Stated exercise: Pull out every line of text in the data below, word for word, and leave the pictures out of your answer.

Given data:
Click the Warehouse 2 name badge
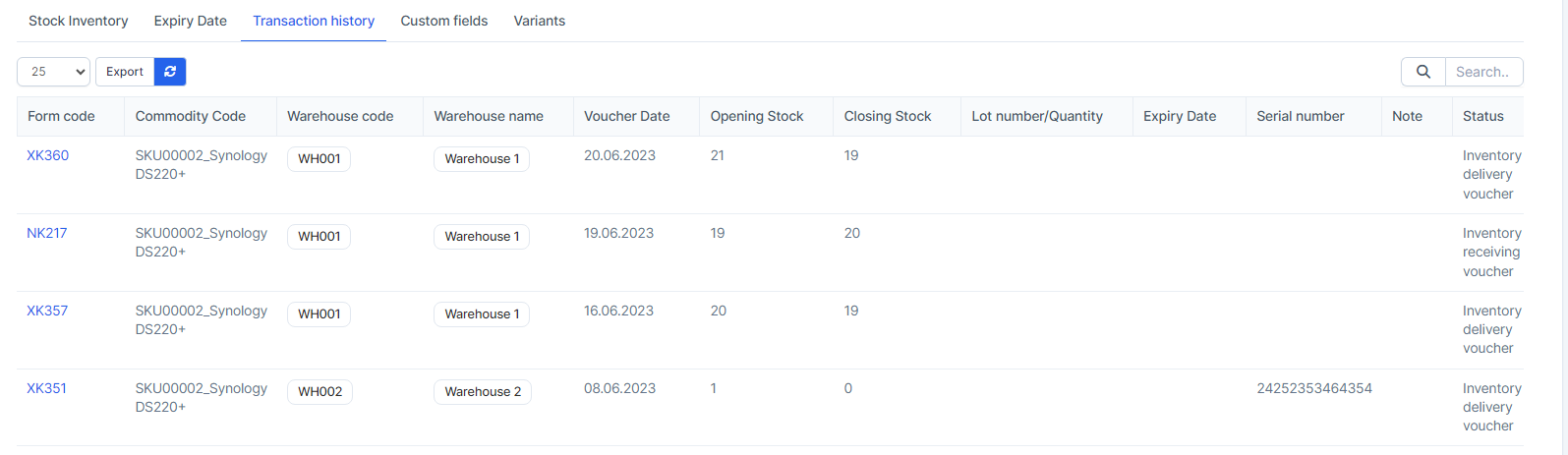This screenshot has width=1568, height=455. point(483,392)
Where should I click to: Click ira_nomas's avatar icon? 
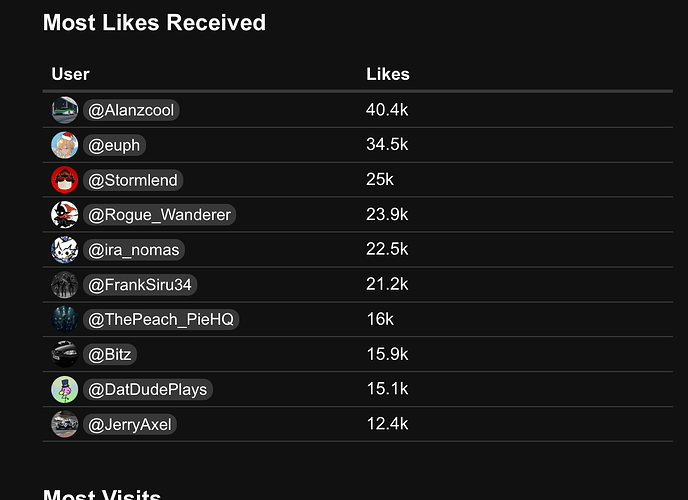(65, 250)
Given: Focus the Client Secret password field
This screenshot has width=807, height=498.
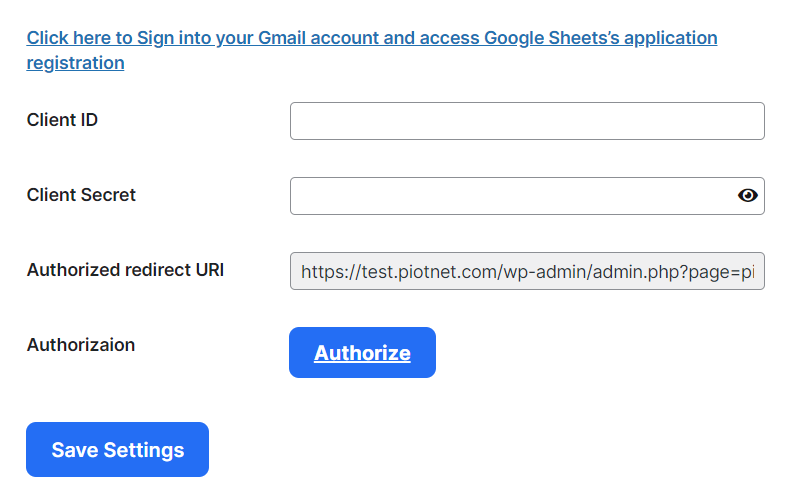Looking at the screenshot, I should click(527, 196).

Final result:
Click the Warehouse 2 name badge
This screenshot has width=1568, height=455. point(483,392)
Where should I click to: Click ira_nomas's avatar icon? 
(65, 250)
Given: Focus the Client Secret password field
This screenshot has width=807, height=498.
Looking at the screenshot, I should click(527, 196).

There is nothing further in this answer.